*To do*: Write out the lines of the items below from the one containing "Image resolution: width=870" through the one containing "point(548,463)", both included. Leave the pictures out.

-------- Data excerpts

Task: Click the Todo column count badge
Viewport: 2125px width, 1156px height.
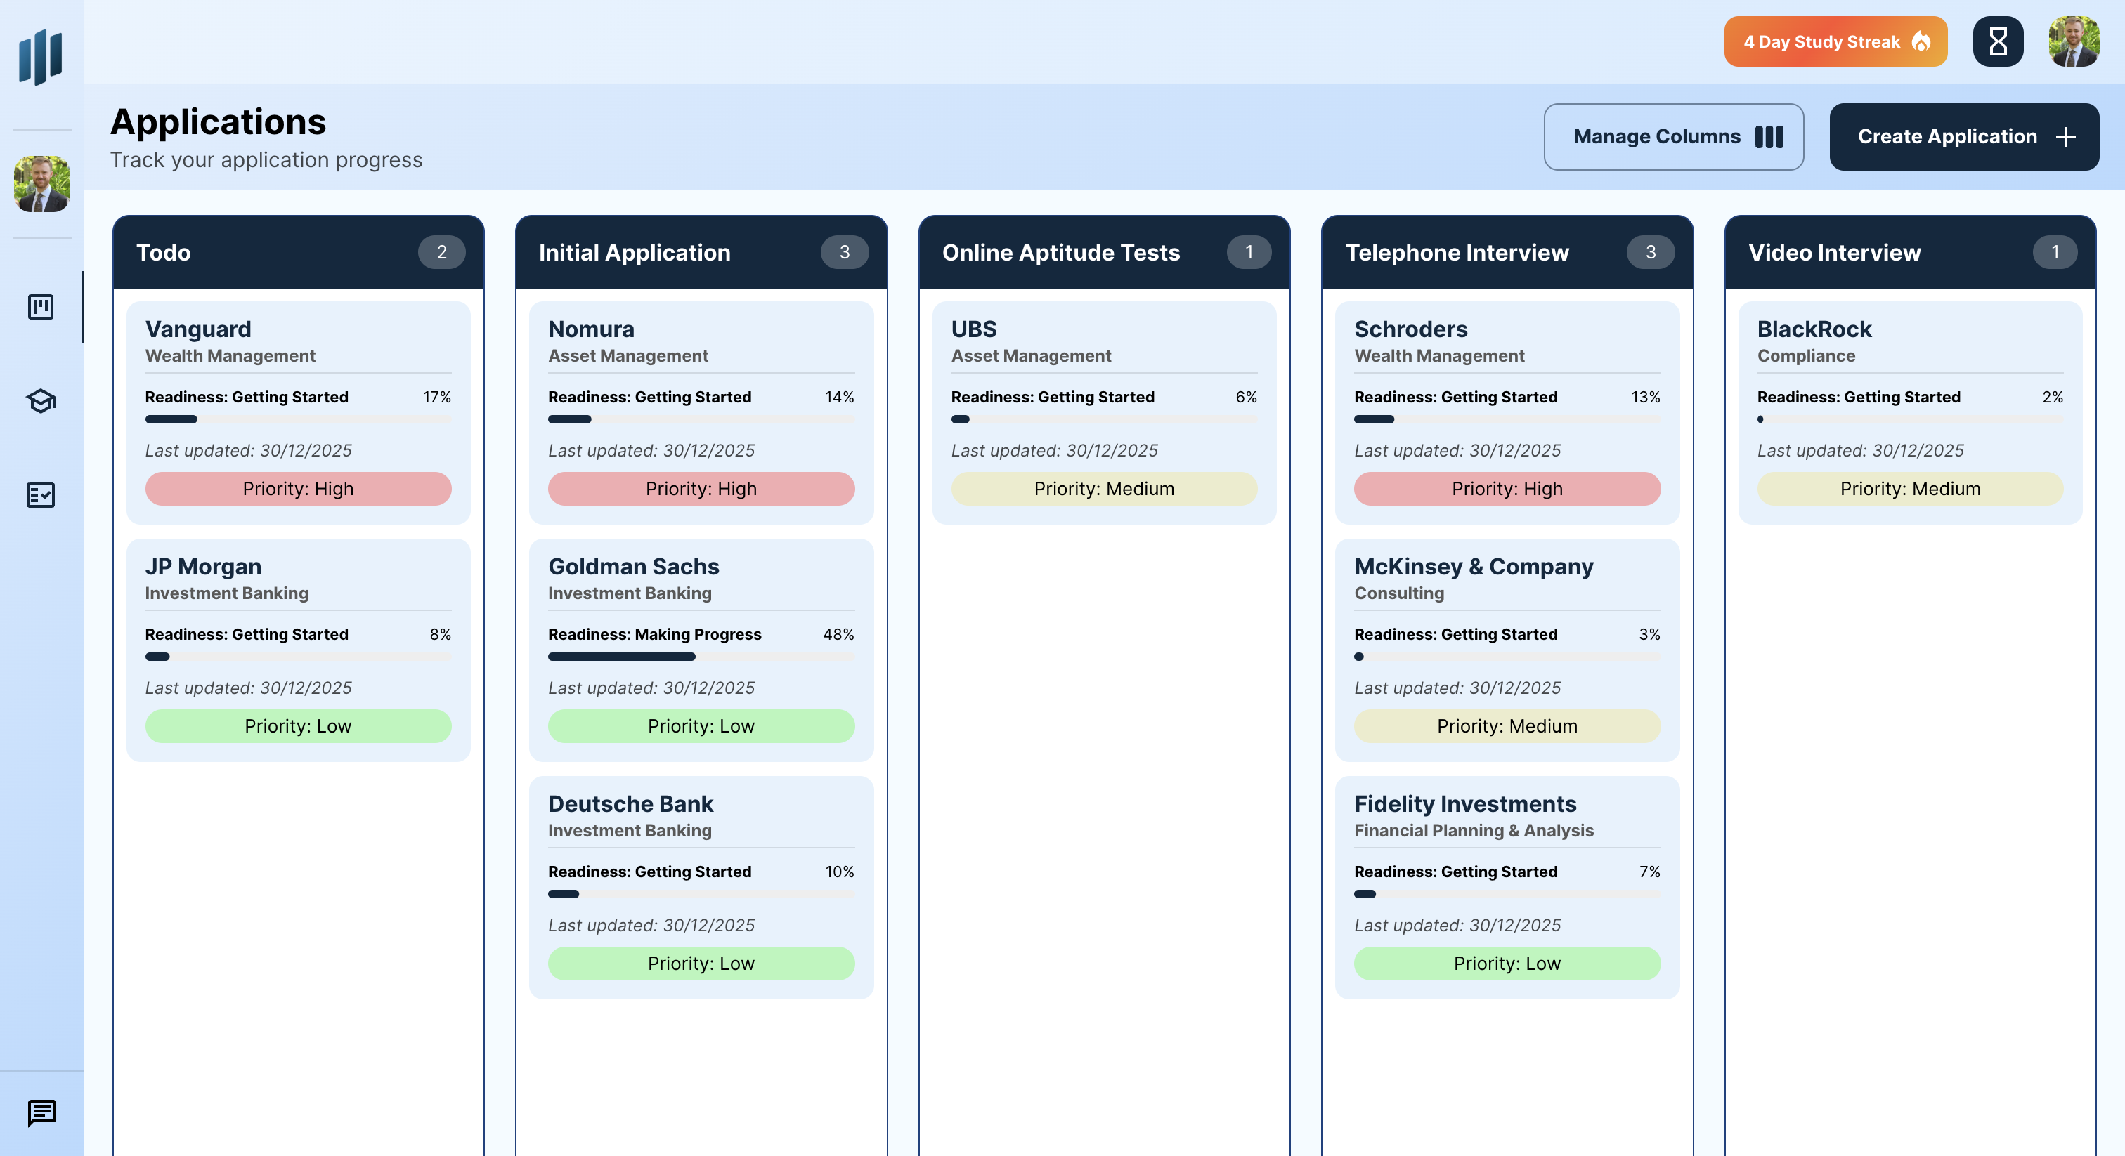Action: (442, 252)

----------------
-------- Data excerpts

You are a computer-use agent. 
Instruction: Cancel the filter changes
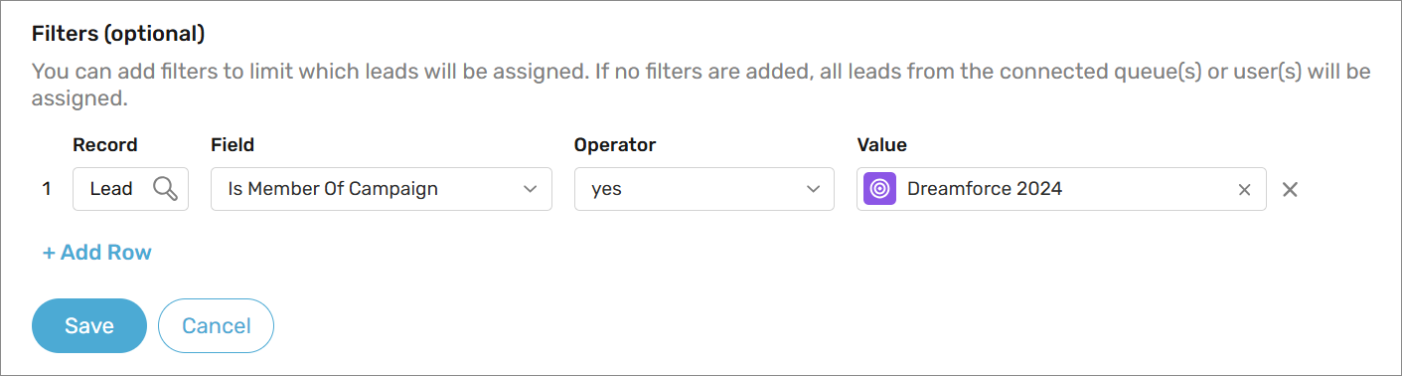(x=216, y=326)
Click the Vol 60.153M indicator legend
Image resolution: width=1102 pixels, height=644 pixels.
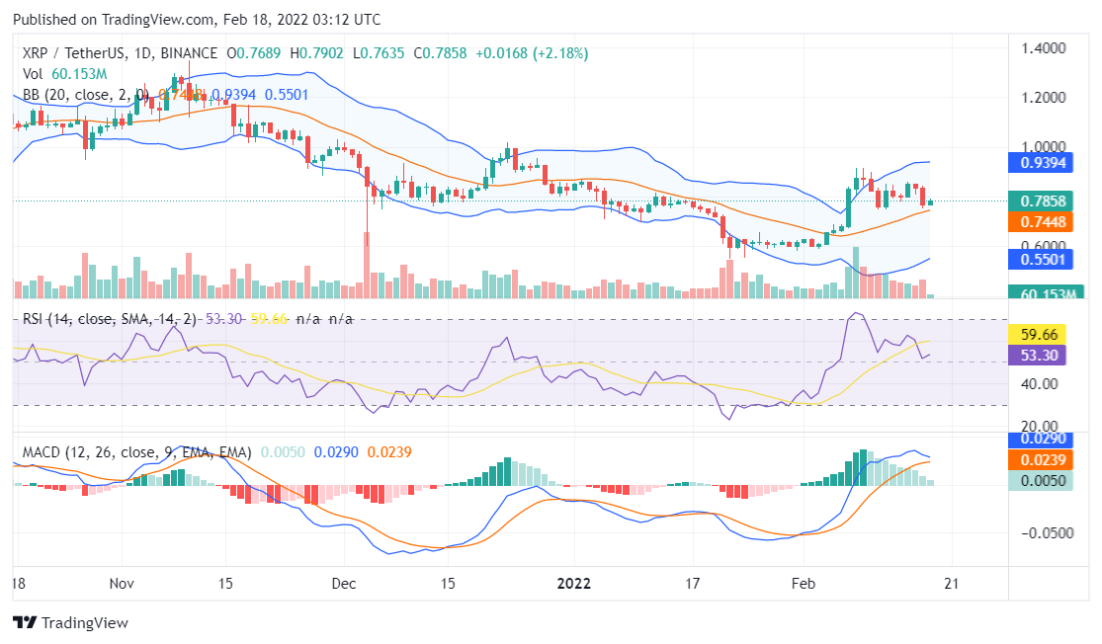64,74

----------------
-------- Data excerpts

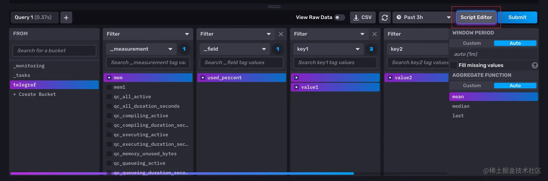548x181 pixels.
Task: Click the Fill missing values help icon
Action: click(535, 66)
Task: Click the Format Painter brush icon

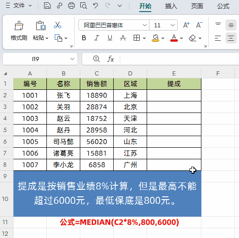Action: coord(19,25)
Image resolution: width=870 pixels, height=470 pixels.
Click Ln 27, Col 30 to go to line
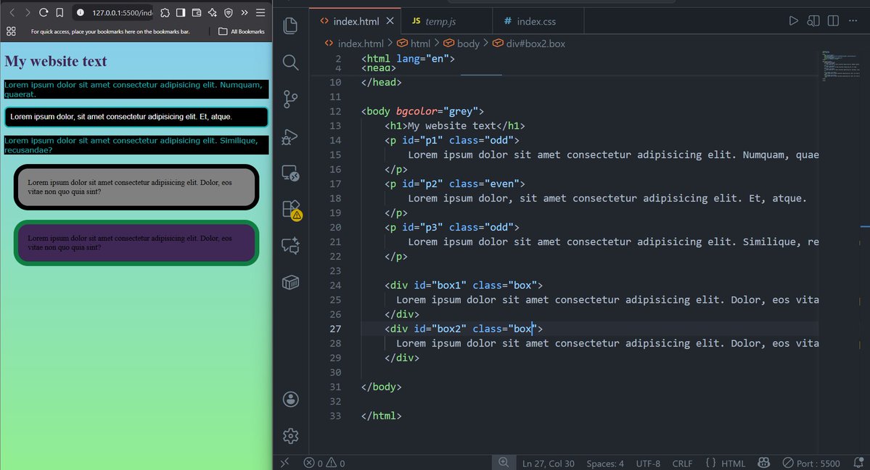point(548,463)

----------------

*Solution for this task*:
Image resolution: width=870 pixels, height=470 pixels.
Click Ln 27, Col 30 to go to line
point(548,463)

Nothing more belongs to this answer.